(Bloomberg) -- Humana Inc. shares fell after management pulled its guidance for next year amid mounting pressures in its Medicare business.

The insurer’s first-quarter report showed some strength amid the uncertainty. Its quarterly profit substantially beat Wall Street’s expectations and management left this year’s guidance intact.

Going forward, Humana’s leadership no longer believes the range of $6 to $10 of adjusted earnings-per-share growth that they had forecast for 2025 “is the appropriate target.” They didn’t provide new targets either, citing a need for “greater clarity.”

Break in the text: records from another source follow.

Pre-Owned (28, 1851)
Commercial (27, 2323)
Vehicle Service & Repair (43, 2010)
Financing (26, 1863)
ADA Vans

Humana’s shares were down 1.3% to $323.65 at 9:47 a.m. in New York. 

In January, Humana slashed its outlook for this year and next on unexpectedly high medical costs and lower payments from the US government. Since then, Medicare finalized 2025 payment rates for private plans that disappointed the industry. Humana had warned last month that its 2025 earnings target would be challenging to meet without bigger payments from the government.

By withdrawing its 2025 guidance entirely, Humana went further than some had expected. RBC Capital Markets analyst Ben Hendrix said in a research note he’d only thought the insurer would pull down the high end of its forecast prior to its quarterly results.

Private Medicare Advantage plans have driven growth and profits at large insurance companies for years, as the program expanded to cover half of all people on Medicare. Humana is the second-largest Medicare Advantage insurer, with more than 6 million members in the private plans.

Yet the rising cost of insurance raised alarms in Washington. The Biden administration made a series of changes to rein in payments to private Medicare insurers. The 2025 payment rates finalized this month surprised Wall Street and sent company share prices down across the sector.

With lower payments than it had planned on, Humana expects to exit some markets and reduce benefits for seniors, the company said. 

Margin recovery is “likely going to take a bit longer than the two years we had hoped previously,” Chief Financial Officer Susan Diamond said.

Earnings Beat

For the first quarter, adjusted earnings were $7.23 a share, compared to the $6.04 average expected by analysts in a Bloomberg survey, the company said in a statement Wednesday.

Humana’s medical-loss ratio, which shows how much premium revenue is paid out for medical care, was 88.9%, slightly above the average 88.8% analyst estimate. Wall Street views a smaller number more favorably.

Lower-than-expected operating costs aided the results, JPMorgan Securities analyst Lisa Gill wrote. The company’s conservative estimates of medical expenses in the first quarter “could give investors some incremental confidence in the 2024 outlook,” she wrote.

Humana shares lost 28% this year through Tuesday’s close, compared to a 6% gain in the S&P 500 Index. The stock is down so much that a Jefferies analyst noted Monday that “the math now works” if rival Cigna Group were to revive acquisition talks that stalled last year.

(Updates with share move and additional context starting in first paragraph.)